[[ Records supplied open ]]
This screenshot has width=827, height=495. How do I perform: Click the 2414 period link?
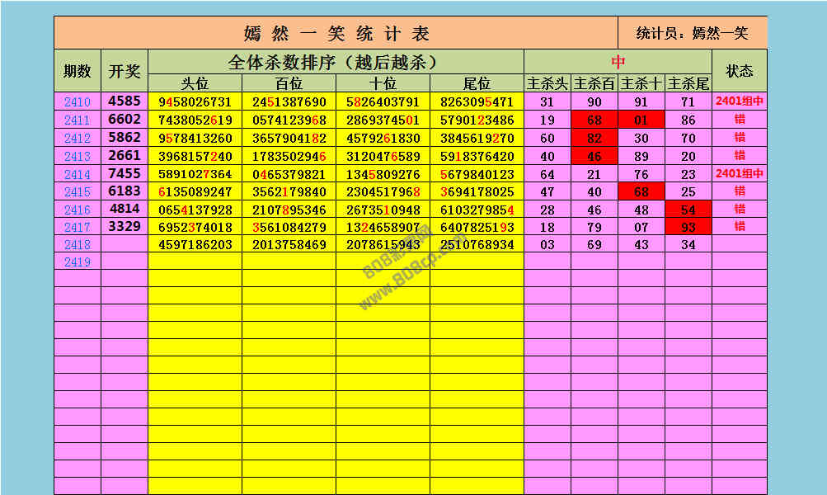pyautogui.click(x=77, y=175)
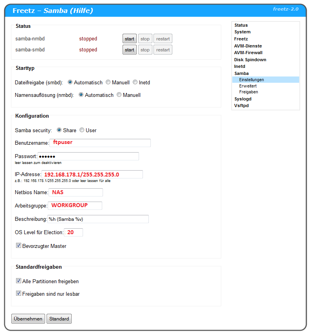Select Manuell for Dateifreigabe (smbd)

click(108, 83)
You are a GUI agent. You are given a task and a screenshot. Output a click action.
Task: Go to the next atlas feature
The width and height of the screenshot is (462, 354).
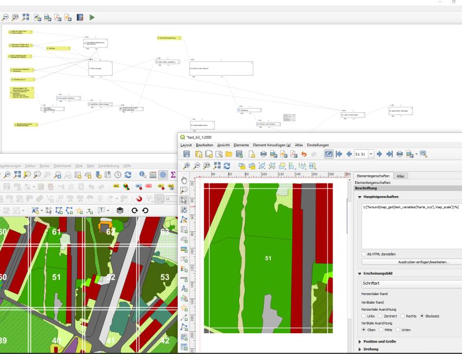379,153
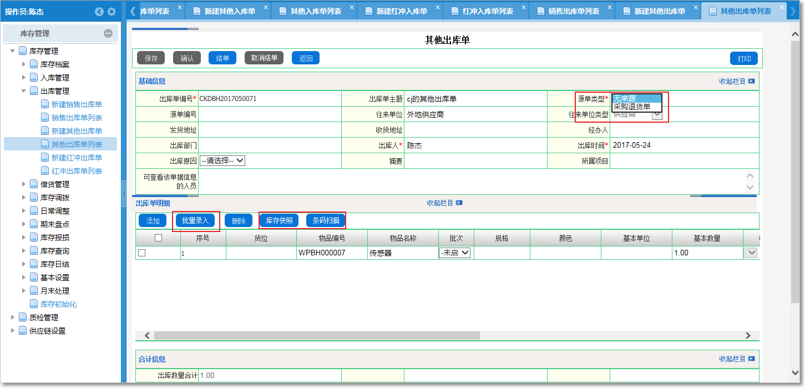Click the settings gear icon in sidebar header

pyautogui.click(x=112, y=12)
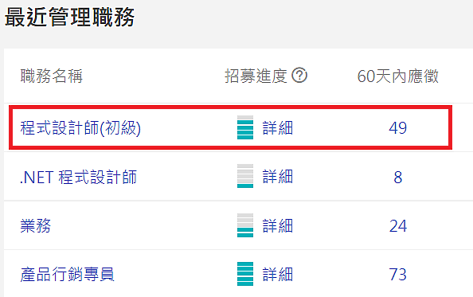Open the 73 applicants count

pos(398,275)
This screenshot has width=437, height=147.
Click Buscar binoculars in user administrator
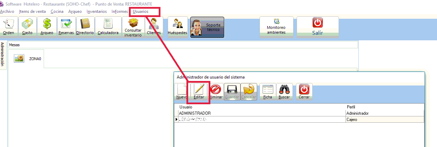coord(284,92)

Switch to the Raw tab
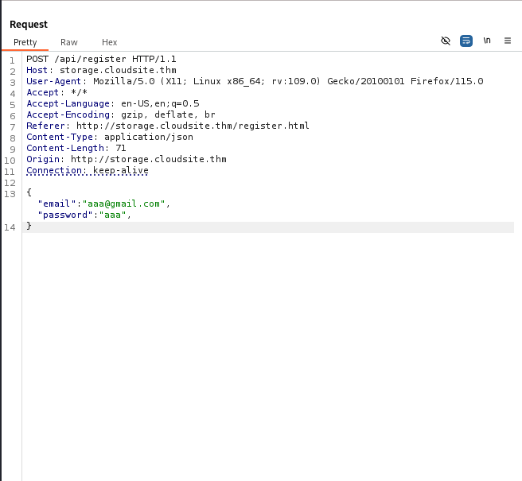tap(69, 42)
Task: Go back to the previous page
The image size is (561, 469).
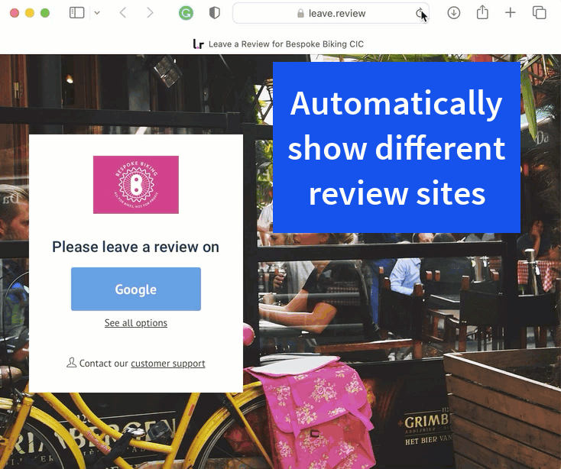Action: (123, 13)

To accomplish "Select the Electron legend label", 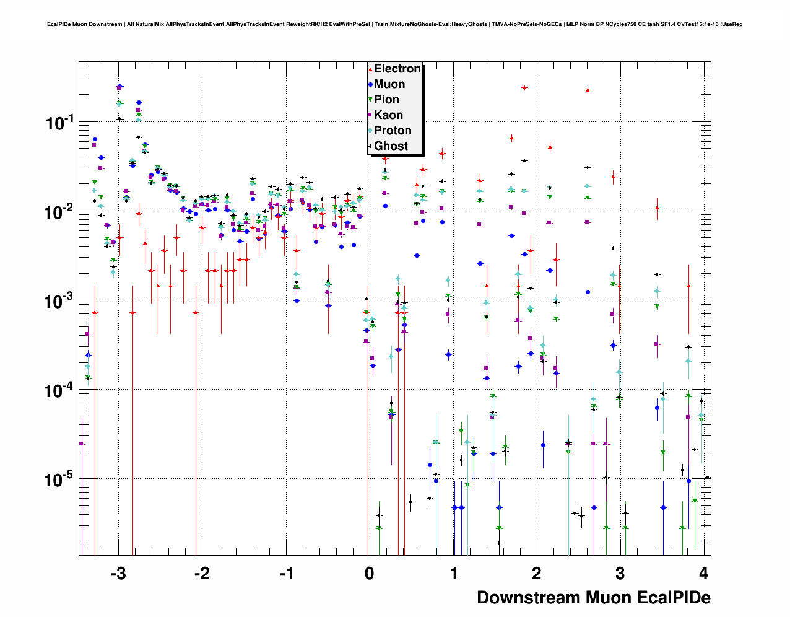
[[ Records supplied closed ]]
■ Brief: Reproduce the whole listing above character for character; pictures do not belong in it.

■ Answer box:
This screenshot has width=827, height=495. How do I perform: Click the 2414 period link?
pyautogui.click(x=77, y=175)
Select Manuell for Dateifreigabe (smbd)

click(108, 83)
You are a GUI agent. You are given a task and a screenshot. Output a click action.
Task: Go to the next atlas feature
The width and height of the screenshot is (462, 354).
379,153
Click the settings gear icon in sidebar header

pyautogui.click(x=112, y=12)
Open the 73 applicants count

pos(398,275)
This screenshot has width=437, height=147.
Click Buscar binoculars in user administrator
coord(284,92)

Switch to the Raw tab
tap(69, 42)
Task: Go back to the previous page
The image size is (561, 469).
Action: (123, 13)

To accomplish "Select the Electron legend label", 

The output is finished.